Relying on NVIDIA's samples and on some good advice found here at SO, I have been managing to implement a few array-reduction kernels that I need for my project. However, one particular issue remains causing me trouble. It is, how to properly do sum-reduction for arrays of unsigned chars (uchar).
Because uchar can hold values from 0 to 255, of course the thread blocks can't accumulate a value greater than 255 per thread block. My intuition was that it would be merely a case of collecting the sums inside the sum-reduction function in an int despite the input being uchar. However, it does not work.
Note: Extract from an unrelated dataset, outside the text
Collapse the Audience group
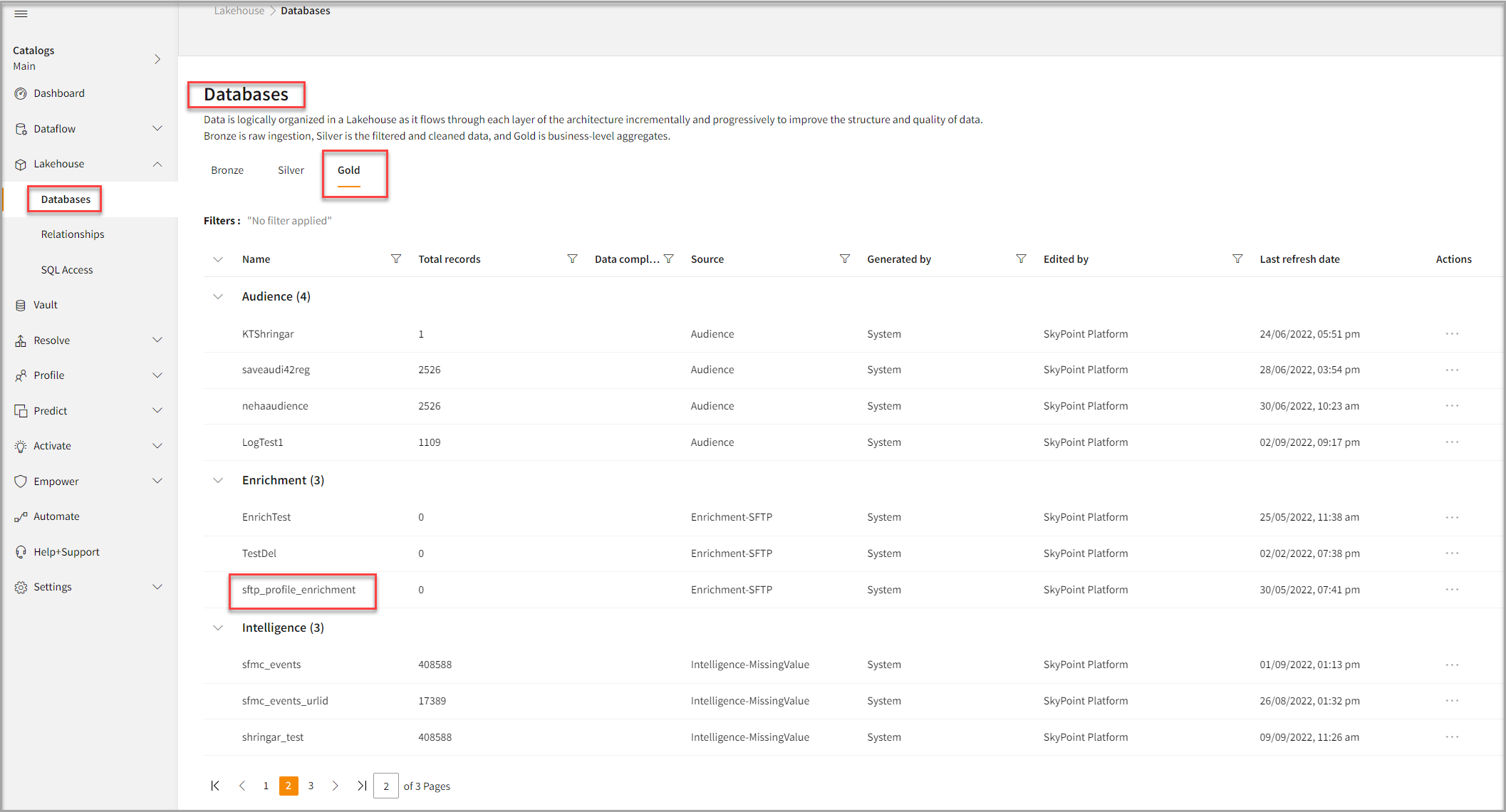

Let me show in detail what I have. Below is my kernel to sum-reduce an array of uchar - it is a slighly modified version of the famous reduce6 function in NVIDIA's samples:
template <class T, unsigned int blockSize>
__global__ void reduce6(int n, T *g_idata, int *g_odata)
{
    extern __shared__ T sdata[];
    // perform first level of reduction,
    // reading from global memory, writing to shared memory
    unsigned int tid = threadIdx.x;
    unsigned int i = blockIdx.x*blockSize * 2 + threadIdx.x;
    unsigned int gridSize = blockSize * 2 * gridDim.x;
    int mySum = 0;
    // we reduce multiple elements per thread.  The number is determined by the
    // number of active thread blocks (via gridDim).  More blocks will result
    // in a larger gridSize and therefore fewer elements per thread
    while (i < n)
    {
        mySum += g_idata[i];
        // ensure we don't read out of bounds
        if (i + blockSize < n) mySum += g_idata[i + blockSize];
        i += gridSize;
    }
    // each thread puts its local sum into shared memory
    sdata[tid] = mySum;
    __syncthreads();
    // do reduction in shared mem
    if ((blockSize >= 512) && (tid < 256))
        sdata[tid] = mySum = mySum + sdata[tid + 256];
    __syncthreads();
    if ((blockSize >= 256) && (tid < 128))
        sdata[tid] = mySum = mySum + sdata[tid + 128];
     __syncthreads();
    if ((blockSize >= 128) && (tid <  64))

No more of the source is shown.